Die Dringlichkeit der Besatzungszeit
Obwohl Chinas Vereinfachung bekannter ist, reformierte Japan seine Kanji fast gleichzeitig — und unabhängig. Die Tōyō-Kanji-Liste (当用漢字) von 1946, teils unter US-Besatzungseinfluss entworfen, legte 1.850 Alltagszeichen fest und führte für 131 davon Shinjitai (新字体) ein. Manche Besatzungsbeamte drängten sogar auf die vollständige Abschaffung der Kanji zugunsten des Rōmaji.

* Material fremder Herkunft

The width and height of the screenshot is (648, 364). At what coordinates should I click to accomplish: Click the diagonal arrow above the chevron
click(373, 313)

Drei Standardisierungsphasen
- 1946: Tōyō Kanji — Nutzungsliste ohne Gesetzeskraft.
- 1981: Jōyō Kanji — 1.945 Zeichen, Referenzstandard für Schulen und Medien.
- 2010: Überarbeitete Jōyō Kanji — 2.136 Zeichen, Wiederaufnahme von Orts- und Personennamen.

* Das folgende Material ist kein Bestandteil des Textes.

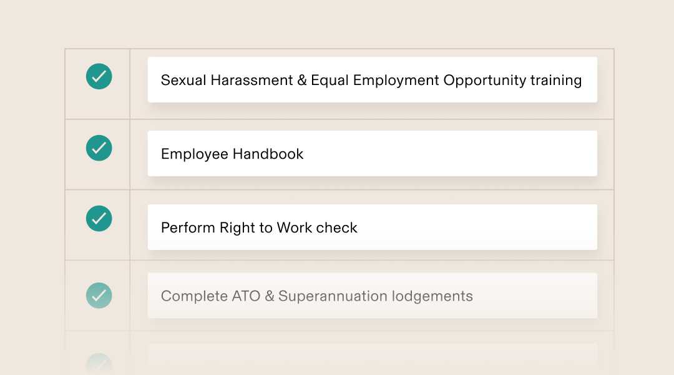
Task: Click the partially visible bottom checkmark
Action: [99, 361]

Gleiches Ziel, andere Schere
- 廣 → 広 (Japan) vs 广 (China) — Japan bewahrte mehr Struktur.
- 鐵 → 鉄 (Japan) vs 铁 (China) — Japan behielt das Metallradikal 金, China kürzte auf 钅.

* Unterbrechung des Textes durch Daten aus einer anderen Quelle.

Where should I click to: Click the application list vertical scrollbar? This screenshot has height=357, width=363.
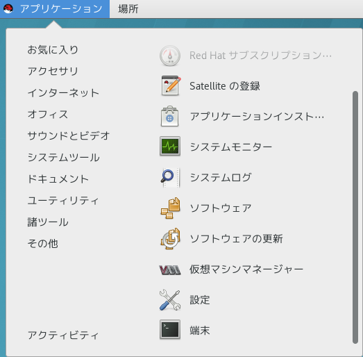[x=355, y=217]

- 體 → 体: Hier waren beide einig — dieselbe vereinfachte Form.
Kyūjitai und das Kulturargument
Konservative Gelehrte argumentierten, dass Kyūjitai (旧字体) morphologische Bedeutung visuell kodiert. Die Debatte spiegelt die Trennung Traditionell/Vereinfacht im Chinesischen — aber mit einer zusätzlichen Ebene: Kanji sind in ein gemischtes Schriftsystem (Kanji + Kana) eingebettet, das kognitive Last anders verteilt als reiner chinesischer Text.